IAL and LSTA “Dear Appropriator” letters: Update

Many thanks to everyone who responded to the Advocacy Alert! and contacted members of Congress to request signatures on “Dear Appropriator” letters in support of funding for Innovative Approaches to Literacy (IAL) and the Library Services and Technology Act (LSTA). The American Library Association (ALA) reported that we gathered as many signatures in Congress as we did last year. ALA has posted a “Champions” chart to show who signed onto which letters. We had some success with our Maryland members of Congress:

  • IAL: Senator Cardin and Representatives Cummings, Delaney and Sarbanes
  • LSTA: Senator Cardin and Representative Van Hollen
  • Note: As Chair of the Appropriations Committee, Senator Mikulski often does not sign onto letters, but still appreciates being contacted.

If you have not yet already done so, please contact these members of Congress to thank them for their support of IAL and LSTA! Engage is an easy tool to use to make this contact.
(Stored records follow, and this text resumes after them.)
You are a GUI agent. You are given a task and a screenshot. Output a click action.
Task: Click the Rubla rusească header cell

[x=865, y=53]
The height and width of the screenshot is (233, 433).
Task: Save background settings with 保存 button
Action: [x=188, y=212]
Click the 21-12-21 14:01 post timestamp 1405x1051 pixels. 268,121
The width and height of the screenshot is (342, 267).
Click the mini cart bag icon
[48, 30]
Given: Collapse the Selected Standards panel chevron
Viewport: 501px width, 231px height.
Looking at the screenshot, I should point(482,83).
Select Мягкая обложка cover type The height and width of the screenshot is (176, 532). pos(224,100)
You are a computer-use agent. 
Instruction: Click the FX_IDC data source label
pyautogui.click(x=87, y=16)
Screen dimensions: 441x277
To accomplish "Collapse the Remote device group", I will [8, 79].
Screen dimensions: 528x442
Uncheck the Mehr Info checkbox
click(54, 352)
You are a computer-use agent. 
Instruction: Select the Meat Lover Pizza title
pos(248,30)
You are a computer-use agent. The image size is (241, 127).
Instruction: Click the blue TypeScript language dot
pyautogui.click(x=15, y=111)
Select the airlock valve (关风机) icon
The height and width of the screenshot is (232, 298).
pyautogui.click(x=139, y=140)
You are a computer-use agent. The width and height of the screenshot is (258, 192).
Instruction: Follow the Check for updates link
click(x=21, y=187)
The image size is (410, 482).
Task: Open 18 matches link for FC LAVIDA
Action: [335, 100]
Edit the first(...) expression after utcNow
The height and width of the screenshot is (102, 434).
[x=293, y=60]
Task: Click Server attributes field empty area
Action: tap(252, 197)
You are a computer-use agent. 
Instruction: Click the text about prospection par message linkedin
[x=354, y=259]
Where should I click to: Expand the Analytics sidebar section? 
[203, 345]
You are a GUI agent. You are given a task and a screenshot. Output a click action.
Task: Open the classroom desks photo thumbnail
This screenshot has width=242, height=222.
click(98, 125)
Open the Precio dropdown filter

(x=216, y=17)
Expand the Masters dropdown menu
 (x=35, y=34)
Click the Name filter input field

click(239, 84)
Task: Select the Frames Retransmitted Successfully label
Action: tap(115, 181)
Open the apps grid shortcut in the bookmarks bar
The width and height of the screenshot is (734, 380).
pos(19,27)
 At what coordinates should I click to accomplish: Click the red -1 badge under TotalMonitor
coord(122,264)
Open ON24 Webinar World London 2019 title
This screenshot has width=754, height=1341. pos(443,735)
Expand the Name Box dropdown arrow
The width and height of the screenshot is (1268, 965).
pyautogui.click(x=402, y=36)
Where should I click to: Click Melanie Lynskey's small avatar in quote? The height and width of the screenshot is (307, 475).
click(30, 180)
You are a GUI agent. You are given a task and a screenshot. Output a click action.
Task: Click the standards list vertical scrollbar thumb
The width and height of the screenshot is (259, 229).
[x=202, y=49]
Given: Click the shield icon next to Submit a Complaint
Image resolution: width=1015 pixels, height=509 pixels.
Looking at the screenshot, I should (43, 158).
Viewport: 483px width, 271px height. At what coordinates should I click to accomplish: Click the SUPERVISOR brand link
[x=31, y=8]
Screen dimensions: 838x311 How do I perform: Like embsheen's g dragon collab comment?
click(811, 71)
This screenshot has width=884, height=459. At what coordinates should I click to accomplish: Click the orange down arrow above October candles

IMLS, IAL and LSTA funding still at risk

Despite this success, for the second year in a row the House Budget Committee released a resolution that suggests that all federal library funding, including money for the Institute of Museum and Library Services (IMLS), be eliminated in order to achieve the House majority’s goals for cutting the budget. Although the resolution is a non-binding document, it is a concern because it conveys the majority’s philosophy. This also means that IAL and LSTA funding is still at risk.

For more information, please see the District Dispatch blog post.

Please stay tuned for more calls to action in support of IMLS, IAL and LSTA funding.

 

House and Senate pass FOIA Reform; move to reconcile differences

The Freedom of Information Act (FOIA) has made the news. Earlier this year, the House passed HR 653, FOIA Act, by voice vote. More recently, the Senate passed S 337, the FOIA Improvement Act, by unanimous consent. Please feel free to contact your representatives to thank them for their support!

Now the House and Senate must reconcile the differences between the two bills. The Congressional Research service outlined the differences in this summary and side-by-side comparison. It is hoped that reconciliation will be finalized before the end of the legislative session.